Re: [CSS21] response to issue 115 (and 44) from Bert Bos on 2004-02-23 (www-style@w3.org from February 2004)

From: Bert Bos <bert@w3.org>
Date: Mon, 23 Feb 2004 02:13:17 +0100
To: "WWW Style" <www-style@w3.org>
Message-ID: <16441.21421.418687.467467@lanalana.inria.fr>
Bjoern Hoehrmann writes:
> * Bert Bos wrote:
> >So, if we assume that we can change the browsers in time, what do we
> >want in CSS3? I'd say this:
> >
> > 1) Trust the HTTP header (or similar out-of-band information in other
> >    protocols). If the file then appears to start with a U+FEFF
> >    character, ignore it. If there is a @charset at the start or after
> >    that U+FEFF, ignore it. Otherwise, start parsing at the first
> >    character.
> 
> I think this is wrong (0xhh refers to octet hh), suppose you have
> 
>   Content-Type: text/css;charset=MacThai
> 
>   0xDB p { color: white }
> 
> This is currently equivalent to
> 
>   \00FEFF p { color: white }

Is 0xDB in MacThai a "zero-width no-break space," or rather a U+2060
"word joiner"? I think Unicode recommends against using zero-width
no-break space for anything else than a BOM.
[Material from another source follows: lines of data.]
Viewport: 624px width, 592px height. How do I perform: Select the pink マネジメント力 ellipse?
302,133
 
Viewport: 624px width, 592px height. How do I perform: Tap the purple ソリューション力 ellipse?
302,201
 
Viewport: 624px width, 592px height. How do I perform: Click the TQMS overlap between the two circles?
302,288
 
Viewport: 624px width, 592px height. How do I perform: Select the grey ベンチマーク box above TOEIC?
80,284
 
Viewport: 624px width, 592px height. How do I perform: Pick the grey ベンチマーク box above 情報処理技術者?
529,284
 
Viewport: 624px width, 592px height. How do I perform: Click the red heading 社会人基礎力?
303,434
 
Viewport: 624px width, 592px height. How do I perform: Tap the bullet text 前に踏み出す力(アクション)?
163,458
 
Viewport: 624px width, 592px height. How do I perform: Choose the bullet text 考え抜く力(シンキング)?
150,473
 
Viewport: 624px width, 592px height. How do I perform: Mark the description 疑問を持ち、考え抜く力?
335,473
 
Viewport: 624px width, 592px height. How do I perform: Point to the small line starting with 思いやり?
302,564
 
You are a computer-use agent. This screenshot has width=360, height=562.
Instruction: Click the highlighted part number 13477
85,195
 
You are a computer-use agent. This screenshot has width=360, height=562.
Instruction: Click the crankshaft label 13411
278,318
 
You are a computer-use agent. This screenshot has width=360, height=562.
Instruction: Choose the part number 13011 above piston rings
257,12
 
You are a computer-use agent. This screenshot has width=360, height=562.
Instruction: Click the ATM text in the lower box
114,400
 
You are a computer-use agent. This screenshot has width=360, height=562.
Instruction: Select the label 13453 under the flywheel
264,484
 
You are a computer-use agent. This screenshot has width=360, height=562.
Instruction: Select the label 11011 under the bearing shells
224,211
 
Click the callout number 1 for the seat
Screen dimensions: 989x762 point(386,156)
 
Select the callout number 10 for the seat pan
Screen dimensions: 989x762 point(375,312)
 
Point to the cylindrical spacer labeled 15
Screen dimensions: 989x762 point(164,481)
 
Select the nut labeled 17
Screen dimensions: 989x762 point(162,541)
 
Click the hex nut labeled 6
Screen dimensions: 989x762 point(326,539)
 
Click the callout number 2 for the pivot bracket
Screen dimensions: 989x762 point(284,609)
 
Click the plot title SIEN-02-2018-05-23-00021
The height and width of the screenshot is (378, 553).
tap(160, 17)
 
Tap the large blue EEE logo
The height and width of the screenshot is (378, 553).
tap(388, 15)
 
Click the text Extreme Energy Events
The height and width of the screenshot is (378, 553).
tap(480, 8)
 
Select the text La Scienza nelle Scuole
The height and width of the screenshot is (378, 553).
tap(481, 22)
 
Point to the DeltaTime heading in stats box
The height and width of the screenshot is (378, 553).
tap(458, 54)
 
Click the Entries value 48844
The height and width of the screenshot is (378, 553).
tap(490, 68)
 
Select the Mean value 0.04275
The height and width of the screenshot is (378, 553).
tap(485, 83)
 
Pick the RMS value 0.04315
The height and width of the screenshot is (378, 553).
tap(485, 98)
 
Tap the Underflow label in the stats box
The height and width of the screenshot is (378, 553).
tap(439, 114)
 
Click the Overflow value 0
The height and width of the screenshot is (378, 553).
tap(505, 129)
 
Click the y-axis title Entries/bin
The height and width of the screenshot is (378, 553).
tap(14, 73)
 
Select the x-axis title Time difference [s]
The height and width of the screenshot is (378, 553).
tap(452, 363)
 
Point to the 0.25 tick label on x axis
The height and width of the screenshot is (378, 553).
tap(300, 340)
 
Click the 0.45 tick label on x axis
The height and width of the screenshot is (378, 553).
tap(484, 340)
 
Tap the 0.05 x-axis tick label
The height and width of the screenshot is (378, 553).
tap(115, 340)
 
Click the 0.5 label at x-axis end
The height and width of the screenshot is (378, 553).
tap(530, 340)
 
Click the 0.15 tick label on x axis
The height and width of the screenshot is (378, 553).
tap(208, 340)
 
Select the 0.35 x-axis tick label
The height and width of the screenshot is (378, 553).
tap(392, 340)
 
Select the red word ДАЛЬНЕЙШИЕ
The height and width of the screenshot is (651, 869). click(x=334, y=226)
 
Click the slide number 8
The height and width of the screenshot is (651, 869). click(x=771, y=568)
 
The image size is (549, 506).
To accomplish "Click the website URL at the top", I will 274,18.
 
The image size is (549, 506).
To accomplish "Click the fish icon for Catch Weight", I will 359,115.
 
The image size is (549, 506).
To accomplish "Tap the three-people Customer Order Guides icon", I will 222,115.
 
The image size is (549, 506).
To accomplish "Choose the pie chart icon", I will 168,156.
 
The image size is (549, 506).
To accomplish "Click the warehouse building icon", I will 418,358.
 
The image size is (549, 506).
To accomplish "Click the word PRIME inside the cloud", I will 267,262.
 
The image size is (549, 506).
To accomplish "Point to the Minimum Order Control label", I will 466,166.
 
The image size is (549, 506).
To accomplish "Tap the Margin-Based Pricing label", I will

But apart from that, I agree that my text can be misread. Replace it
with something like: "If the file then starts with the BOM for that
encoding, [...]." The concept of BOM only exists in the two
"pseudo-encodings" UTF-32 and UTF-16, and, strangely enough, in UTF-8
and UTF-7. In any other encoding, a zero-width no-break space is just
that, a zero-width no break space. So that takes care of MacThai.

> It should also be pointed out, that (at least for HTTP and MIME)
> explicit information in the header is required, otherwise processors
> would never read a BOM or @charset because the encoding already has been
> determined as ISO-8859-1 (HTTP) or US-ASCII (MIME) (and in fact, a
> processor that chooses to adhere to CSS must violate HTTP/MIME...)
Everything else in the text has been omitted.